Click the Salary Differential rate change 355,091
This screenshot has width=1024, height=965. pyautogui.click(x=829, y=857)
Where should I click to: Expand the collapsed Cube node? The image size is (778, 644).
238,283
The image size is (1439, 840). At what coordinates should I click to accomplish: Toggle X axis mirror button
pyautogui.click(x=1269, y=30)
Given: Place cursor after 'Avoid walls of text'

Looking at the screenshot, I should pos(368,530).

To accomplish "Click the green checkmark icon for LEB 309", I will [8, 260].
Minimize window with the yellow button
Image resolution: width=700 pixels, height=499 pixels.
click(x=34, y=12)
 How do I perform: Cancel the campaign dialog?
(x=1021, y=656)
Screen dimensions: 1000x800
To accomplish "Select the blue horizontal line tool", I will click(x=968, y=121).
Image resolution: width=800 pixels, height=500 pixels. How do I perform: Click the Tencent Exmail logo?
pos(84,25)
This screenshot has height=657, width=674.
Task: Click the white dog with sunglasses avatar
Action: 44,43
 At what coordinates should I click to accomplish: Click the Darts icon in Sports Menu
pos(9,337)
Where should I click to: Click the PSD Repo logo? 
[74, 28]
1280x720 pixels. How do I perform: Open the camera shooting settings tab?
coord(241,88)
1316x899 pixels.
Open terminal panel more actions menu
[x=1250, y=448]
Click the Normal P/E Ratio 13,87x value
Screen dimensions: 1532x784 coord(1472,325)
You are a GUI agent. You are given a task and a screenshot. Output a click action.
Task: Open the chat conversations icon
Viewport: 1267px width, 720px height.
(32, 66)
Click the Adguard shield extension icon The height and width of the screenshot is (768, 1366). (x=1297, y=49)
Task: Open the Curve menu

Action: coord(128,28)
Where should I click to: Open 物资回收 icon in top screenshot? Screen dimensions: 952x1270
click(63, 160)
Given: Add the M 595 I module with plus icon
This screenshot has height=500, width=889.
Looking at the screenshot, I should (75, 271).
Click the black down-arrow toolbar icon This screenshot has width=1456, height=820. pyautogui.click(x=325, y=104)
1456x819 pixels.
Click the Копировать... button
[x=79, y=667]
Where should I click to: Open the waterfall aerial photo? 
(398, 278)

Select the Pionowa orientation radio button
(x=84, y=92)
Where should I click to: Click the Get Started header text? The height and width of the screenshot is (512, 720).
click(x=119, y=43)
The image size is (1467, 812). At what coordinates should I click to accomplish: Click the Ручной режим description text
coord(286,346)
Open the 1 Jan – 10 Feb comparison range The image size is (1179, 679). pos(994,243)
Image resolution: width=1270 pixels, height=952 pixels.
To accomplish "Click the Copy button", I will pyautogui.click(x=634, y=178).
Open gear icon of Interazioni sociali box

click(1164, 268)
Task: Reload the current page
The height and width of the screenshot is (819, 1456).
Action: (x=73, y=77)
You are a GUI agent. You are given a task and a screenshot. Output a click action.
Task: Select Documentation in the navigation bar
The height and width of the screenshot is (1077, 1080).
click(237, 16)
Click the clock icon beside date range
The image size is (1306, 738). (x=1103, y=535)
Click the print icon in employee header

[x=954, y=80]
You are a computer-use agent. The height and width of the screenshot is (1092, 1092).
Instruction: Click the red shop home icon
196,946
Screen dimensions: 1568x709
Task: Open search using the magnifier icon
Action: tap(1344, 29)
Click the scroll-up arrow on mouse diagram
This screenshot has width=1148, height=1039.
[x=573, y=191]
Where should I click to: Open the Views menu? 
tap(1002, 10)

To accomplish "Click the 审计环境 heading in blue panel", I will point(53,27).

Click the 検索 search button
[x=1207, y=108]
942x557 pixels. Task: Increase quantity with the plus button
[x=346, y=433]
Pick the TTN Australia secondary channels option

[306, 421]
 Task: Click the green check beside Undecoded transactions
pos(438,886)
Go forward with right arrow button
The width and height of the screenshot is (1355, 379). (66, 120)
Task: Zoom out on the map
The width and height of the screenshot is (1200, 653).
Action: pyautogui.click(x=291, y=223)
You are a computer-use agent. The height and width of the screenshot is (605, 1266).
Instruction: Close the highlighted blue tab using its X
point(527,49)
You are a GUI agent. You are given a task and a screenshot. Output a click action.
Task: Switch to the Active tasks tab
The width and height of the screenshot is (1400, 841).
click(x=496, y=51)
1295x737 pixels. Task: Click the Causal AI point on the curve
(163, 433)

=== Aim of the task ===
Quote every one of the entries above word for word.

=== Solved exercise ===
Click the Salary Differential rate change 355,091
This screenshot has width=1024, height=965. pyautogui.click(x=829, y=857)
Where should I click to: Expand the collapsed Cube node? The image size is (778, 644).
238,283
The image size is (1439, 840). At what coordinates should I click to accomplish: Toggle X axis mirror button
pyautogui.click(x=1269, y=30)
Given: Place cursor after 'Avoid walls of text'

Looking at the screenshot, I should pos(368,530).

To accomplish "Click the green checkmark icon for LEB 309", I will [8, 260].
Minimize window with the yellow button
Image resolution: width=700 pixels, height=499 pixels.
click(x=34, y=12)
 How do I perform: Cancel the campaign dialog?
(x=1021, y=656)
Screen dimensions: 1000x800
To accomplish "Select the blue horizontal line tool", I will click(x=968, y=121).
Image resolution: width=800 pixels, height=500 pixels. How do I perform: Click the Tencent Exmail logo?
pos(84,25)
This screenshot has height=657, width=674.
Task: Click the white dog with sunglasses avatar
Action: 44,43
 At what coordinates should I click to accomplish: Click the Darts icon in Sports Menu
pos(9,337)
Where should I click to: Click the PSD Repo logo? 
[74, 28]
1280x720 pixels. How do I perform: Open the camera shooting settings tab?
coord(241,88)
1316x899 pixels.
Open terminal panel more actions menu
[x=1250, y=448]
Click the Normal P/E Ratio 13,87x value
Screen dimensions: 1532x784 coord(1472,325)
You are a GUI agent. You are given a task and a screenshot. Output a click action.
Task: Open the chat conversations icon
Viewport: 1267px width, 720px height.
(32, 66)
Click the Adguard shield extension icon The height and width of the screenshot is (768, 1366). (x=1297, y=49)
Task: Open the Curve menu

Action: coord(128,28)
Where should I click to: Open 物资回收 icon in top screenshot? Screen dimensions: 952x1270
click(63, 160)
Given: Add the M 595 I module with plus icon
This screenshot has height=500, width=889.
Looking at the screenshot, I should (75, 271).
Click the black down-arrow toolbar icon This screenshot has width=1456, height=820. pyautogui.click(x=325, y=104)
1456x819 pixels.
Click the Копировать... button
[x=79, y=667]
Where should I click to: Open the waterfall aerial photo? 
(398, 278)

Select the Pionowa orientation radio button
(x=84, y=92)
Where should I click to: Click the Get Started header text? The height and width of the screenshot is (512, 720).
click(x=119, y=43)
The image size is (1467, 812). At what coordinates should I click to accomplish: Click the Ручной режим description text
coord(286,346)
Open the 1 Jan – 10 Feb comparison range The image size is (1179, 679). pos(994,243)
Image resolution: width=1270 pixels, height=952 pixels.
To accomplish "Click the Copy button", I will pyautogui.click(x=634, y=178).
Open gear icon of Interazioni sociali box

click(1164, 268)
Task: Reload the current page
The height and width of the screenshot is (819, 1456).
Action: (x=73, y=77)
You are a GUI agent. You are given a task and a screenshot. Output a click action.
Task: Select Documentation in the navigation bar
The height and width of the screenshot is (1077, 1080).
click(237, 16)
Click the clock icon beside date range
The image size is (1306, 738). (x=1103, y=535)
Click the print icon in employee header

[x=954, y=80]
You are a computer-use agent. The height and width of the screenshot is (1092, 1092).
Instruction: Click the red shop home icon
196,946
Screen dimensions: 1568x709
Task: Open search using the magnifier icon
Action: tap(1344, 29)
Click the scroll-up arrow on mouse diagram
This screenshot has width=1148, height=1039.
[x=573, y=191]
Where should I click to: Open the Views menu? 
tap(1002, 10)

To accomplish "Click the 审计环境 heading in blue panel", I will point(53,27).

Click the 検索 search button
[x=1207, y=108]
942x557 pixels. Task: Increase quantity with the plus button
[x=346, y=433]
Pick the TTN Australia secondary channels option

[306, 421]
 Task: Click the green check beside Undecoded transactions
pos(438,886)
Go forward with right arrow button
The width and height of the screenshot is (1355, 379). (66, 120)
Task: Zoom out on the map
The width and height of the screenshot is (1200, 653).
Action: pyautogui.click(x=291, y=223)
You are a computer-use agent. The height and width of the screenshot is (605, 1266).
Instruction: Close the highlighted blue tab using its X
point(527,49)
You are a GUI agent. You are given a task and a screenshot. Output a click action.
Task: Switch to the Active tasks tab
The width and height of the screenshot is (1400, 841).
click(x=496, y=51)
1295x737 pixels. Task: Click the Causal AI point on the curve
(163, 433)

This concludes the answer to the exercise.